— Неужели рискнете миллионами живых существ ради своей безопасности?
— Я морок, Адам. Мне плевать на миллионы живых существ, как, впрочем, и вам. Но, надеюсь, не Бадхену и его друзьям. — Хреновый из вас глава правительства — сказал я сквозь зубы. — Тем не менее, меня переизбрали. Народу лучше знать, не так ли? Так что позвоните своим общим с Бадхеном друзьям и объясните им ситуацию. — А если нет? — Я смогу найти его сам — как понимаете, в моем распоряжении разведка, спецслужбы и полиция. — Если могли бы — давно бы нашли. Ни хрена не стоят эти спецслужбы, если дело касается демиурга, так? — усмехнулся я. — Ничего, время у меня есть. Чего не скажешь о невезучих, которые закончат свои дни на алтаре — одними губами улыбнулся он. Я пожал плечами. — Всего пять минут назад вы заявили, что мне плевать на людей, а теперь пытаетесь шантажировать своими будущими жертвами. — Вы же гуманист — сказал он, все так же улыбаясь губами. — Оттого, что работаю с умирающими? Это разный гуманизм, Шаари. Я сочувствую людям, но не спасаю их. Видите разницу? — Что же, в таком случае каждый останется при своих. Я помолчал. Кажется, беседа зашла в тупик. Он заговорил первым. — Услуга за услугу. Встреча в обмен на то, что он вас никогда не сможет уничтожить. Я осмыслил его слова. Скорее всего, это подразумевало очередной ритуал с последующим скармливанием души Бадхену. Еще стало понятно, почему он сам не боится встретить своего кумира лицом к лицу — если такой ритуал существует, Шаари наверняка загодя позаботился о собственной шкуре. — Грязная сделка — усмехнулся я. — Есть такое. — Я подумаю. Он кивнул и поднялся. — Подумайте обязательно Адам. Надеюсь, что при нашей следующей встрече у вас будет утвердительный ответ. Не вставайте, скоро вас выведут… и передавайте привет Бадхену.

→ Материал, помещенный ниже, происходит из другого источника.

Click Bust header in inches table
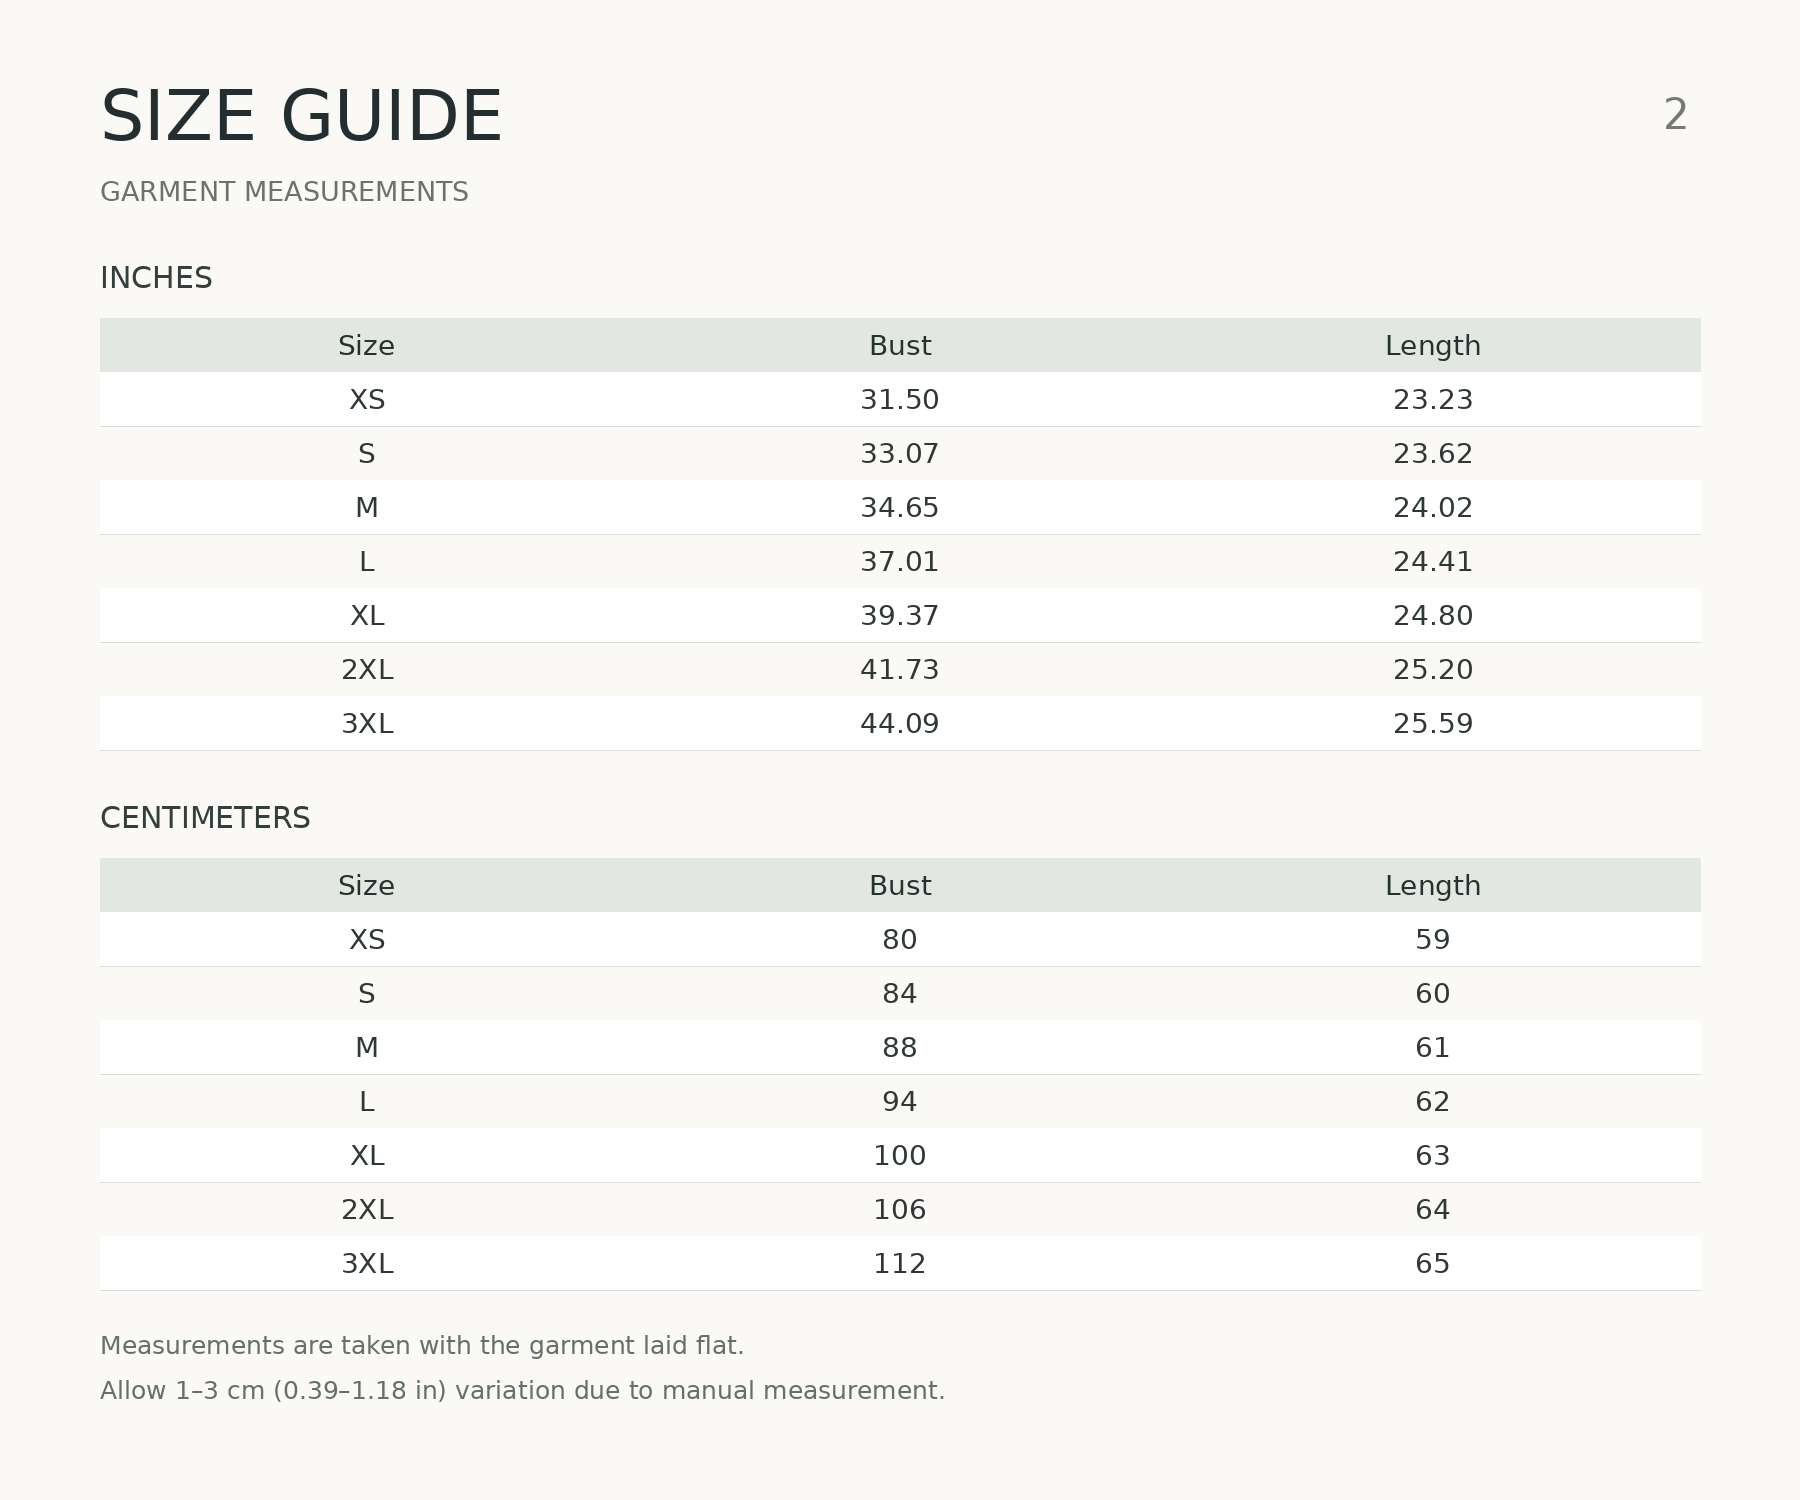Screen dimensions: 1800x1500 [x=900, y=346]
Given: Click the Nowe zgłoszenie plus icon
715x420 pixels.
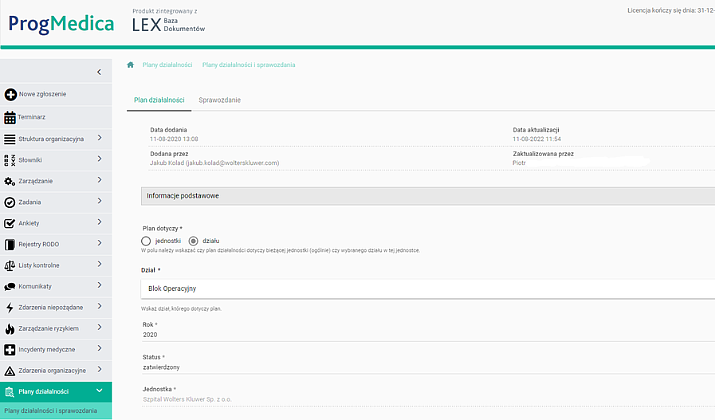Looking at the screenshot, I should point(11,95).
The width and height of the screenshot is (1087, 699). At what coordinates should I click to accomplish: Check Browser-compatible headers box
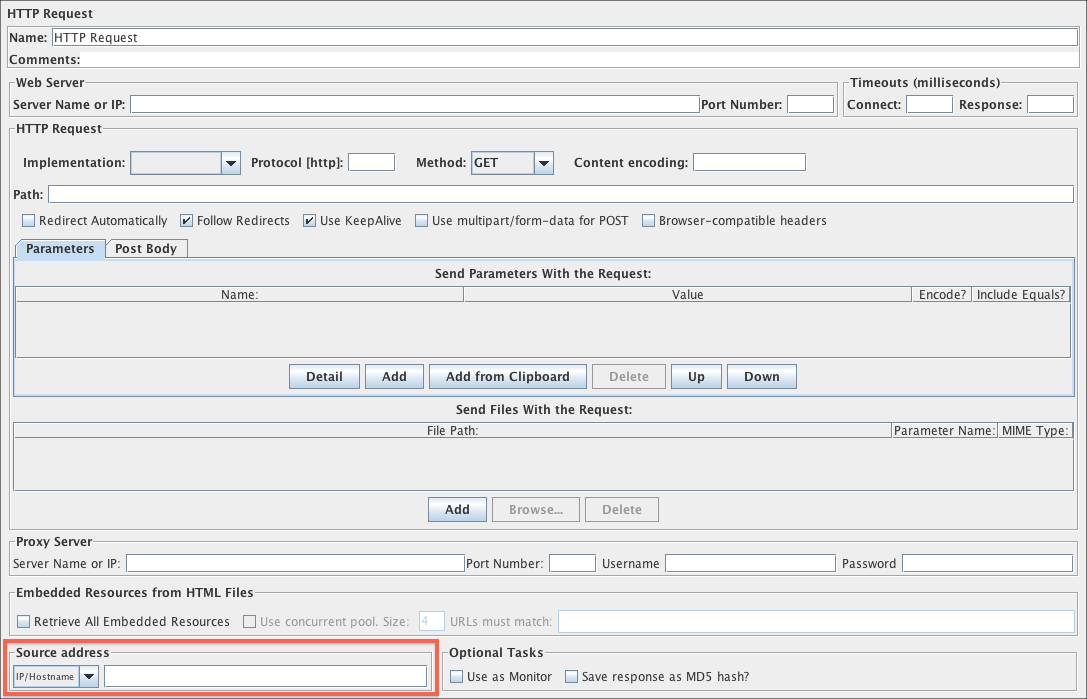coord(648,221)
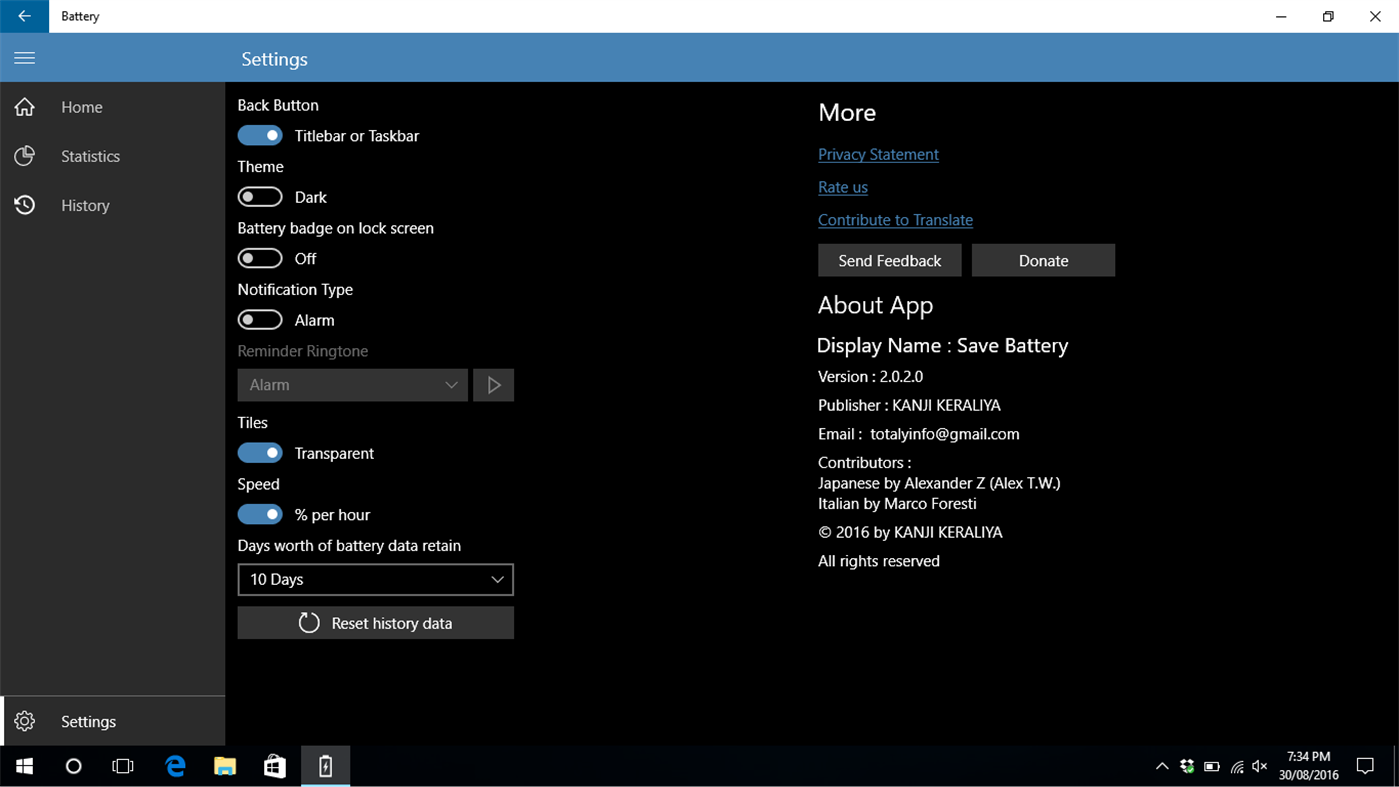Click the Settings gear in the sidebar
1399x787 pixels.
24,720
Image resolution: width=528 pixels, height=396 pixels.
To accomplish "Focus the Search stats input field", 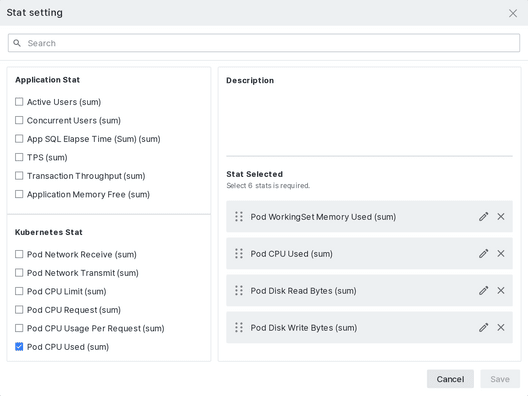I will (x=264, y=43).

Как и в прошлый раз, он вышел первым, а меня проводил до самых дверей машины человек в костюме.
— Если откровенно — за кого вы голосовали? — спросил я, перед тем, как сесть в автомобиль.
Ответа от него, разумеется, не последовало.
По дороге назад я задремал прямо на заднем сидении — шофер молчал, машина шла плавно, тихо журчала вечерняя музыка на популярной радиостанции.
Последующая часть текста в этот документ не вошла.